提示文:
☆ ☆ ☆ ☆ ☆ ☆ ☆

フットワークを使う戦術は、基本的に逃げていると評価されることもあると思います。
この1年半、海斗に対してあの近距離で向かい続けた選手はいなかったのではないでしょうか?
対戦相手は、あの間合いに入るだけでも苦労していた印象が強くあります。
この距離感もあり、海斗は慣れたリズムで試合に入れたように思いました。
ここから主に格闘技をしている人向けの脱線ですが。
小野が現役の頃に、新日本キックボクシング協会フェザー級王者だった大野信一朗さんにいろいろと教わる機会があったのですが、大野さんからいただいた金言アドバイスのひとつが「ゆっくり近づけ!」でした。
格闘技選手でも、当たり前ですが相手の攻撃は怖いものです。
距離を取ってはずしたくなるのは、ある意味本能ですね。
しかし、遠い距離にいると自分の攻撃も当たりません。
そして、相手に近い立ち位置のほうがディフェンスでも、攻撃の威力がマックスになる前に止められます。
打撃はある一定の距離を使って攻撃しますので、例えばパンチが伸びきる前に前に出てしまえば、当たっても100%の威力にはなりません。
そして、「ゆっくり」と距離を詰めることで、相手の速い攻撃にも反応しやすくなります。
こういうことです。
お互いがハイスピードで交差点に入ってきた自動車同士は、おそらく激突を免れません。
が、一方がスローダウンしていた場合、そちらはブレーキをかけられ、衝突を回避できる可能性は高まります。
格闘技でも同じように、速い出入りをしていると相手の速い動きに反応するのは難しくなります。
ゆっくりしたリズムで動いていたほうが、相手がよく見えるのは確かです。
さらに、フェイントを入れるのも、遠くからだと恐怖心を与えられません。
駆け引きで勝とうとするなら、近距離に立つしかないのです。
...もっとも、那須川天心みたいな選手は、こういった原理や一般論を無視してしまってるなあとも思いますが。
(^_^;)
おそらく我々とは体内で流れている時間が違うのではと思います。
そして、ここからは珍しく(本業なはずの)空道のエピソードに再脱線してみます。
現在の日本空道-230クラス(最軽量)絶対王者の目黒雄太(長岡)と、小野の後輩でもあり空道と並行してキックボクサーとしても10年以上リングに上がった末廣智明(吉祥寺)の試合は、まさにこの「近い距離」をめぐる攻防でした。

☆ ☆ ☆ ☆ ☆ ☆ ☆

データ抜粋:

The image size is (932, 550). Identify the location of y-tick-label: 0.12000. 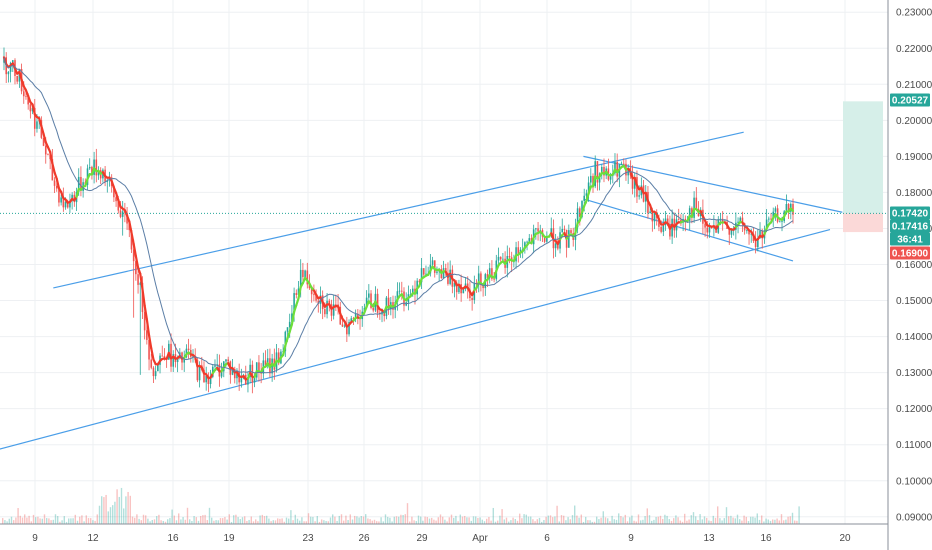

☆ ☆ ☆ ☆ ☆ ☆ ☆

格闘技の間合いを論じた文章を、最後の文のあとから引き継いで書き進めてください。

回答:
2人は何度か対戦しています。
既に全日本タイトルホルダーだった末廣と、ライジングスターの目黒の初対戦から、末廣のラストマッチまで。
目黒は遠間からストレート、ミドルで攻めて、フィニッシュはハイキックというスタイル。
末廣は、やはり「ゆっくり近づ」いてミドル、パンチ、ヒザで仕留めるスタイルです。
末廣が勝った試合は、プレッシャーをかけて先手、返そうとした目黒にカウンターを入れて組み止めて首相撲という展開でした。
逆に目黒が勝った試合は、目黒が遠間で末廣の仕掛けを待ちつつ、攻撃を当てて誘って反撃を場外を上手く使ってしのぎ、瞬間的に投げて勝負あり、という展開でした。
お互い得意な距離を活かした試合を制しているということですが、空道の場合リングではないので、場外に出てのブレイクが発生します。
このことを上手く使った目黒は、競技特性を熟知していた点も、結果として引退試合となった末廣を上回ったかなと思いました。
ただし、末廣相手にそんな闘い方をできたのは目黒だけです。
厳しいプレッシャーに耐えられないと、場外を上手く使う戦術など取りえません。
明らかな逃避行動は反則の対象となるので、ギリギリで自身の攻撃も出しながら間合いを切らないといけないからです。
近距離を得意とする相手に、それを実行するのは簡単ではないということです。
ちなみに。
近い距離での攻防を磨くことは、パワーに勝る外国選手との試合を想定しても必要だと思いますので(ロングのほうが威力のある攻撃が飛んでくる)、「ゆっくり近づけ」は、取り入れるべき戦術ではないでしょうか。
長い脱線終わり。
大道塾・空道に少しでも興味を持ってもらえれば幸いです。
m(_ _)m
ムエタイの近距離でのゆったりしたリズムの攻防は、上記のような意味があるわけです。
2分過ぎくらいに、ポンちゃんはヒジを狙いました。
ちょっと早い印象でしたが、海斗のプレッシャーがきつくなってきていたのかもしれません。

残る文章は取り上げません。